Desining Data Intensive Applications Chapter # 1

Ahmed HassanDec 23, 20255 min read
SystemsArchitectureApplications

Data intensive applications

Basic functionalities for data intensive applications include databases, caches, search indexes, stream processing and batch processing.

Thinking about Data Systems

Different categories of tools such as databases, queues and caches are apparently very similar, but have very different structures and funtionalities.

Hence different performance and implementations. For instance, Redis and Kafka are both message queues but serve for very different use cases. However, the determination for use cases of such tools has somewhat become vague.

Also, with the increase in number of applications and requirements, work is divided into smaller tasks which are stitched together into code bases.

Blog image 1

Often APIs (Application Programming Interface) hides all the working and implementation of a system from the end user or client.

Focus of the book

There are three concerns which are important for most software systems.

Reliability

Scalability

Maintainability

Reliability

The system should continue to work correctly (performing the correct function at the desired level of performance) even in the face of adversity (hardware or soft‐ware faults, and even human error).

So, a system can be reliable, if it is working corrently even when something goes wrong.

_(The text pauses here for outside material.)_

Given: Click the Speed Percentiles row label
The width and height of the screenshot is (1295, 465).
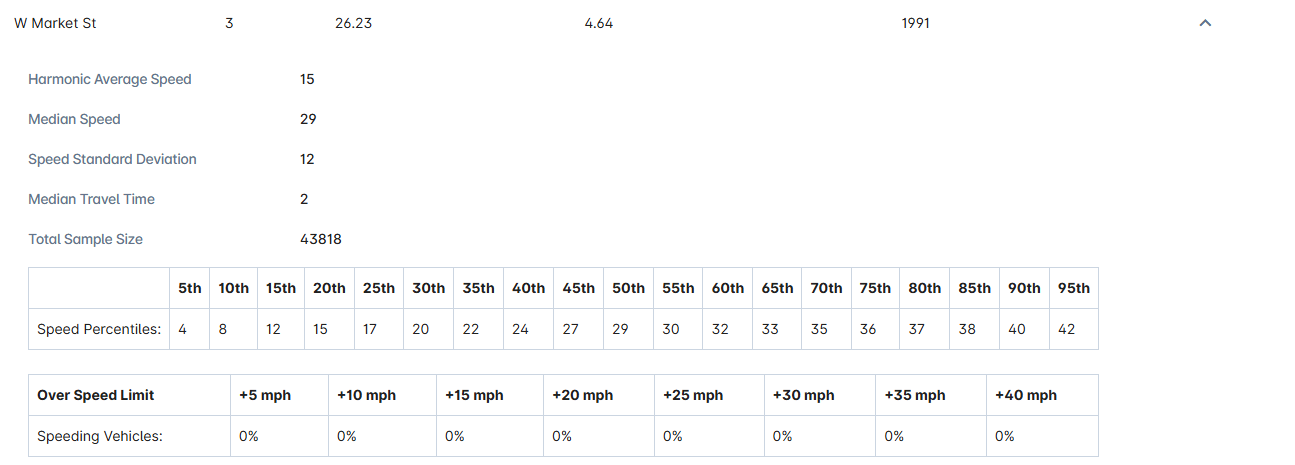Looking at the screenshot, I should point(99,329).
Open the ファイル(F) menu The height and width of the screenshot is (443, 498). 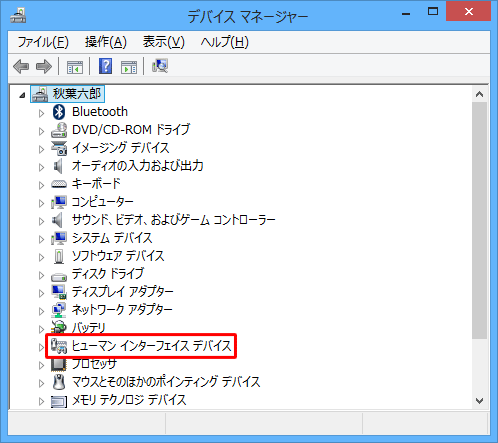pos(43,42)
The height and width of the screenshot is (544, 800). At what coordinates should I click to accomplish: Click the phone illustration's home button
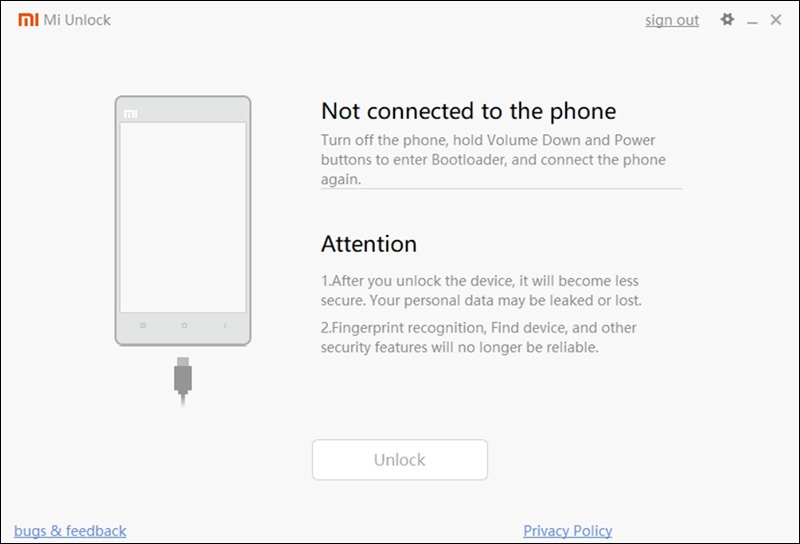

There is a different between fault and failure.

A system can be faulty when it's components do not perform intended tasks corrently. Whereas a failure causes the whole system stops providing the required service.

It's impossible to reduce the probabilty of faults to zero.

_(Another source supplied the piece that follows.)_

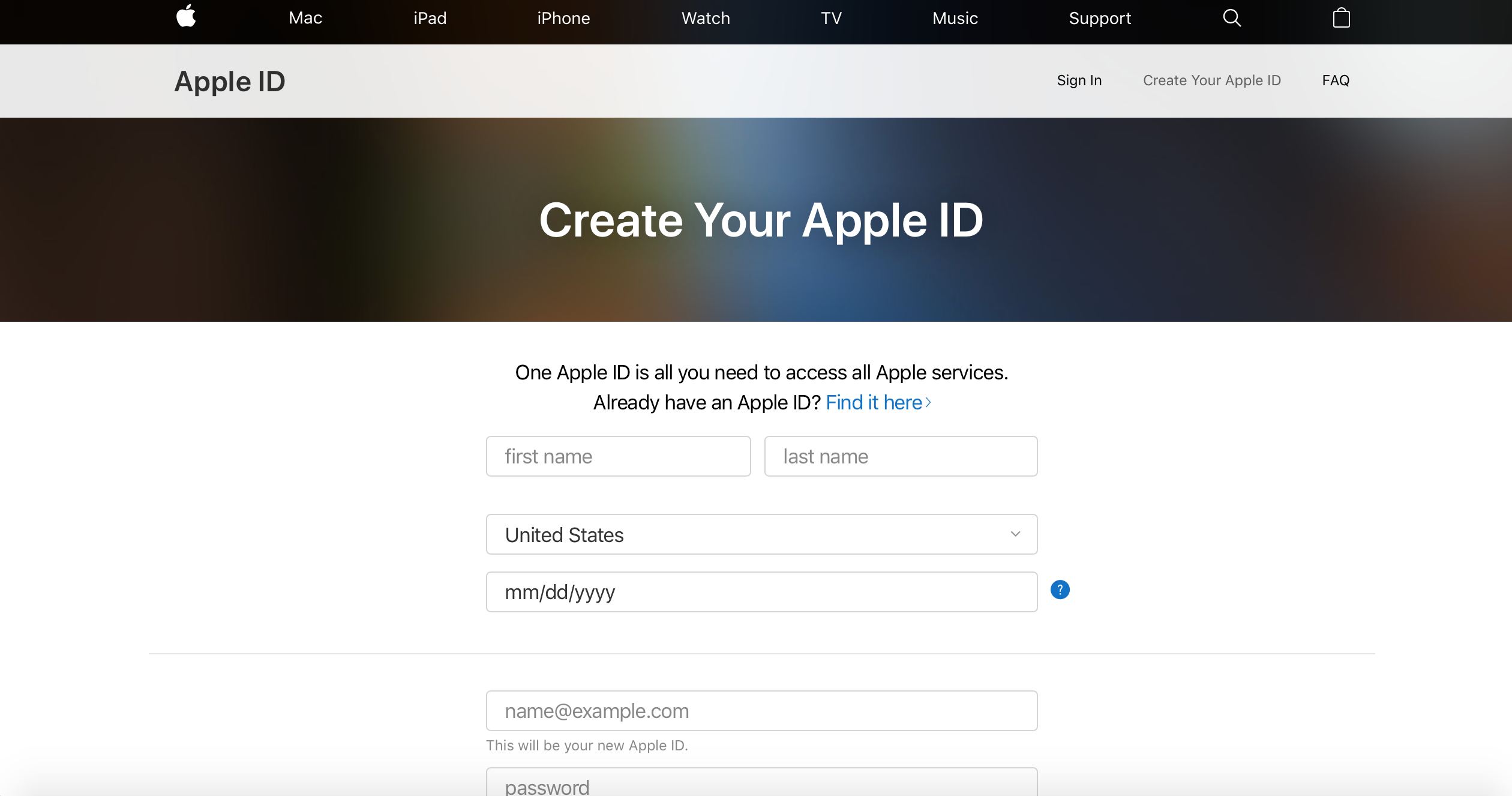Select the mm/dd/yyyy birthday field
This screenshot has height=796, width=1512.
coord(761,592)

There are different types of faults.

Hardware faults, Software errors, Human faults.

It is worth mentioning that one study of large internet services found that human operators are leading cause of outages compared to 10%-25% of outages by hardware faults.

Scalability

As the system grows (in data volume, traffic volume, or complexity), there should be reasonable ways of dealing with that growth.

A reliable system today can be an unreliable system tomorrow. Therefore, scabality plays a key role in a system which is to take increasing amount of load.

There are several perimeters to define load and handle it accordingly. Sometimes one approach works, sometimes another, and often a hybrid approach is established to achieve the intented result.

Approaches for Coping with Load

Vertical Scaling -> Employing powerful machine to do a task

Horizontal Scaling -> Distributing work load across smaller machines

Elastic systems are for increasing resources automatically when work load is increased. Such systems are preferred when the load is unpredictable.

However, manually scaled systems are less complex.

Maintainability

Over time, many different people will work on the system (engineering and oper‐ations, both maintaining current behavior and adapting the system to new use ases), and they should all be able to work on it productively.

Apart from development of a system, majority of its cost comes from maintainance.

To avoid problematic maintainance of legacy software systems, three design principles are discussed:

Operabilty

Make it easy for operations teams to keep the system running smoothly

Simplicity

Make it easy for new engineers to understand the system, by removing as much complexity as possible from the system. (Note this is not the same as simplicity of the user interface.)

Evolvability

Make it easy for engineers to make changes to the system in the future, adapting it for unanticipated use cases as requirements change. Also known as extensibil‐ ity, modifiability, or plasticity.